One third of American teenagers say a sexualized AI-generated image of them has been shared without their consent. More than half admit they have created one of someone else. These are not edge cases. This is the baseline.

The Numbers Are Worse Than Anyone Expected

George Mason University researchers surveyed 557 teenagers and the results came back ugly. According to the New York Post, 33% of respondents, 185 kids, said a sexual AI image of them had been shared without their consent. And 55%, or 308 teens, admitted to using nudification software to create deepfake images themselves.

Chad M.S. Steel, the digital forensics researcher at George Mason who led the study, told the Post he had originally expected around 30% of teens to report using this software. He was "really shocked" by what he found, particularly how often these images were being spread around without the target's knowledge or agreement.

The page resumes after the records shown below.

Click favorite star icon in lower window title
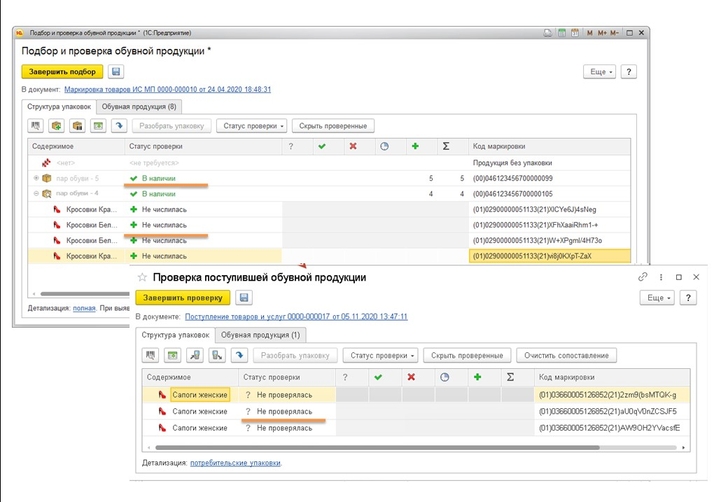 (142, 277)
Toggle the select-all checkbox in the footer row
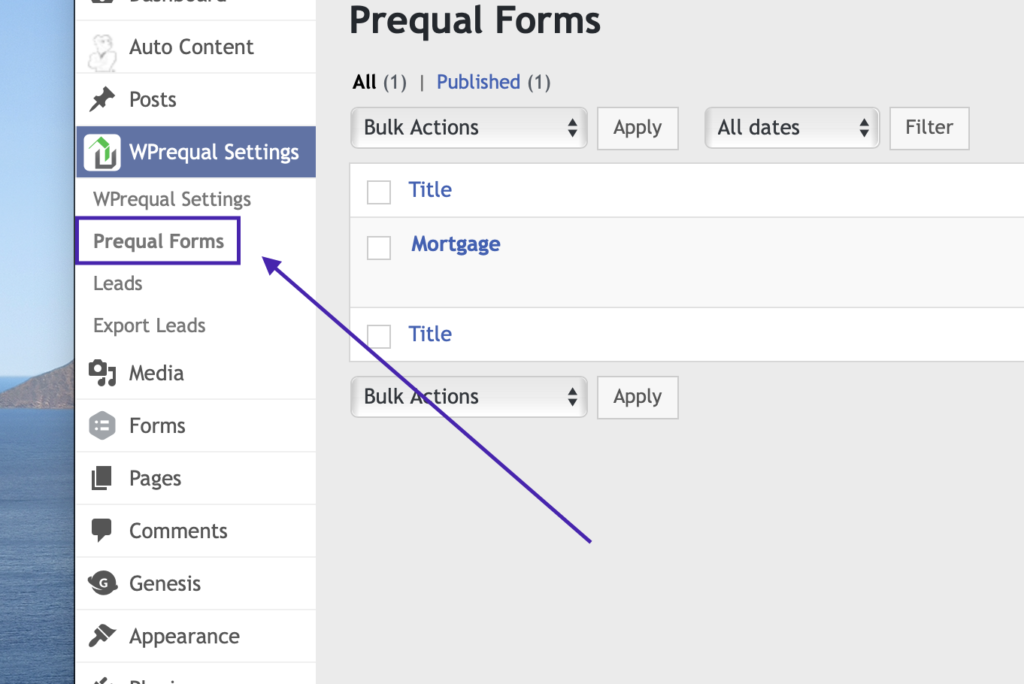Viewport: 1024px width, 684px height. tap(379, 336)

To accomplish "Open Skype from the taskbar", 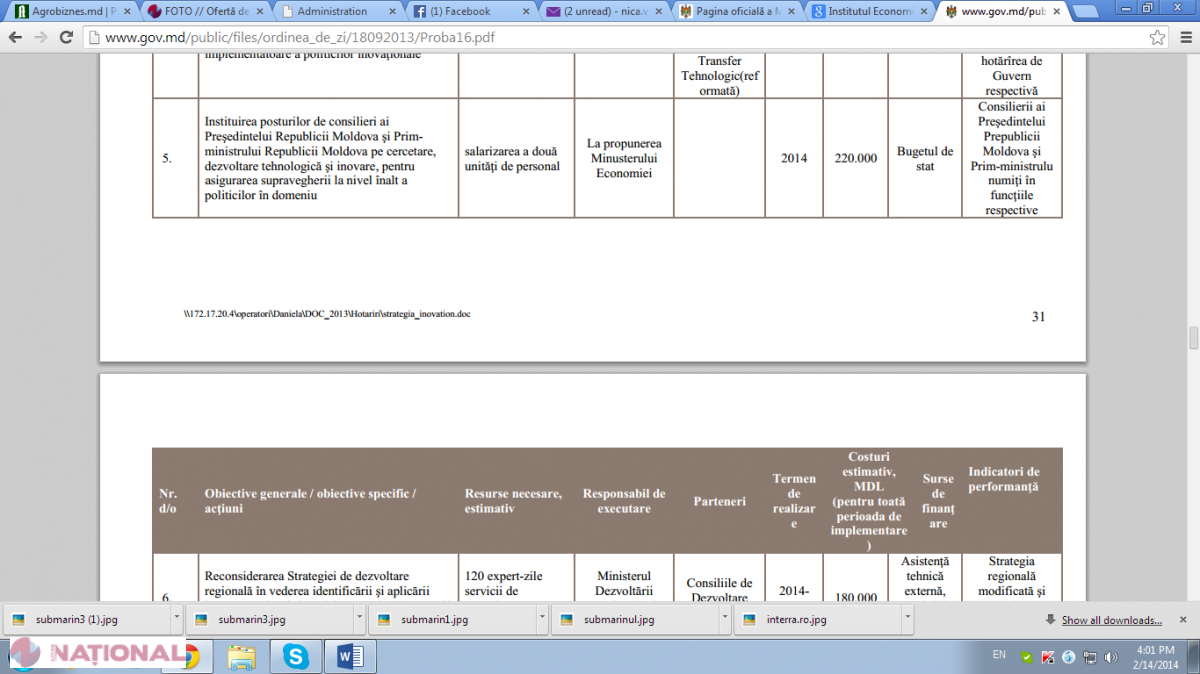I will (295, 656).
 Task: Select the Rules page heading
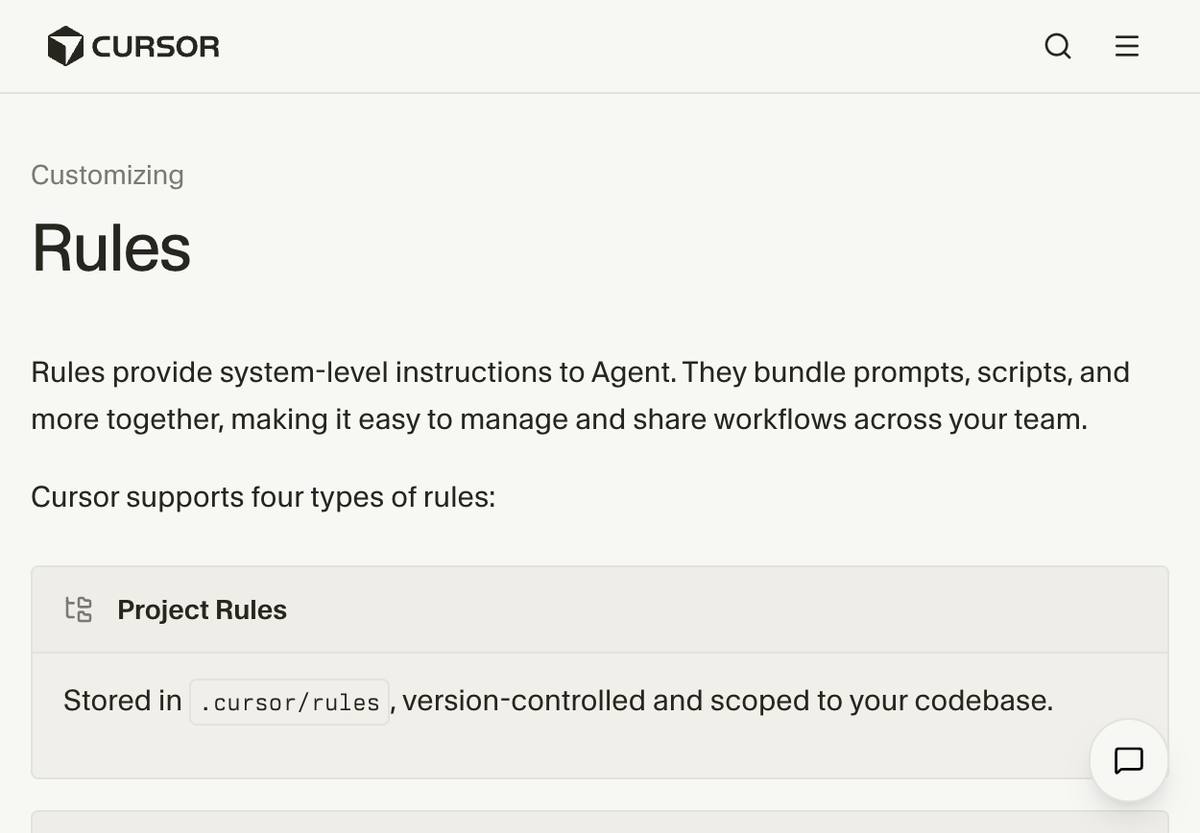tap(111, 249)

Hany Farid, a digital forensics professor at UC Berkeley, put it plainly. "Anyone with a single image of themselves online" is now at risk. "It is disturbingly easy," he said, pointing to the proliferation of "many free and easy-to-use apps and services" that can produce these images in minutes. Free. Easy. Available right now to any 13-year-old with a phone.

A 13-Year-Old Got Expelled. The Boy Who Made the Image Did Not.

Joseph Daniels watched this play out in real time with his daughter last August. She was 13 years old when an "extremely explicit" deepfake image of her started circulating around her school. When she saw it being passed around on a school bus, she snapped and slapped the boy she believed created it.

She was expelled. She had to transfer schools. The New York Post reports Daniels is now pursuing federal litigation against school officials for failing to intervene before the situation got to that point.

"She's faced anxiety, issues with depression, having to switch schools, it's taken a big toll on her," Daniels told the Post. He also issued a warning to other parents: get up to date on what's on your kids' devices, because the apps that exist now are nothing like what previous generations had to contend with. He's not wrong about that. The gap between what parents understand and what teenagers are actually doing online has never been wider or more dangerous.

This Is Not New, and the System Still Has No Real Answer

New Jersey mother Dorota Mani has been living this fight since October 2023, when her then-14-year-old daughter Francesca had a deepfake nude circulated at her high school. She has spent years since as an advocate for stronger legal protections and told the Post on Tuesday that the country still has not caught up.

"The technology used to create fake nude images has become widely accessible, while awareness, safeguards and legal protections have struggled to keep up," Mani said. That is an understatement so restrained it barely registers. The tools to destroy a teenager's life are free and require no technical skill. The legal scaffolding to punish the people who use them is, in most places, still being argued about in committee.

Mani is calling for the law to simply make this illegal, full stop. "Regardless of who creates or shares these images, the harm is real, and it should be illegal." She also argued schools need to be teaching digital citizenship, consent, and ethics around technology use. Those are good ideas. They are also ideas that should have been embedded in curricula about five years ago.

Why the Numbers Are This High

Steel offered some context for why the survey results came back so extreme. Speaking to the Post, he described this generation as "GenAI natives." Since they got their first phones, AI tools have been baked in. Camera filters, virtual try-on apps, image modification features, they are all normal, everyday interactions for these kids.

"Those are things that they grew up with and are native to, which I think greatly influenced the numbers," Steel said. The leap from a face-swap filter to a nudification app is, for a teenager who has spent years modifying images as casual entertainment, not as psychologically large as adults might assume. That is not an excuse. It is an explanation that should be informing both policy and parenting right now.

The Dingo Take

Let's be direct about what this survey is actually describing. We have built an environment where children can use free, publicly available software to produce sexual images of their classmates, distribute them instantly, and face consequences that are, at best, inconsistent and, at worst, nonexistent. The victim in the Daniels case got expelled. Sit with that. The girl whose face was put on someone else's naked body by a classmate lost her school, developed anxiety and depression, and had to start over somewhere else. The system responded to this crisis by punishing the person it hurt.

The legal framework is a mess. Some states have passed laws specifically targeting non-consensual deepfake pornography. Federal protections remain inadequate. And while lawmakers spend years drafting, debating, and watering down legislation, the apps keep getting better, faster, and easier to use. Farid at Berkeley is not being hyperbolic when he says anyone with a single photo online is at risk. That is literally everyone. Every teenager with a social media account. Every kid who has ever been photographed at a school event.

Parents being told to check their kids' phones is not the solution, though it is a start. Schools being asked to teach digital ethics is not the solution either, though they should absolutely be doing it. The solution is treating the creation and distribution of non-consensual sexual imagery, including AI-generated imagery, as the serious crime that it is, and building enforcement mechanisms with actual teeth. Right now, the technology is moving at full speed and the law is doing a light jog in the wrong direction. Somebody needs to close that gap before another 13-year-old pays for it.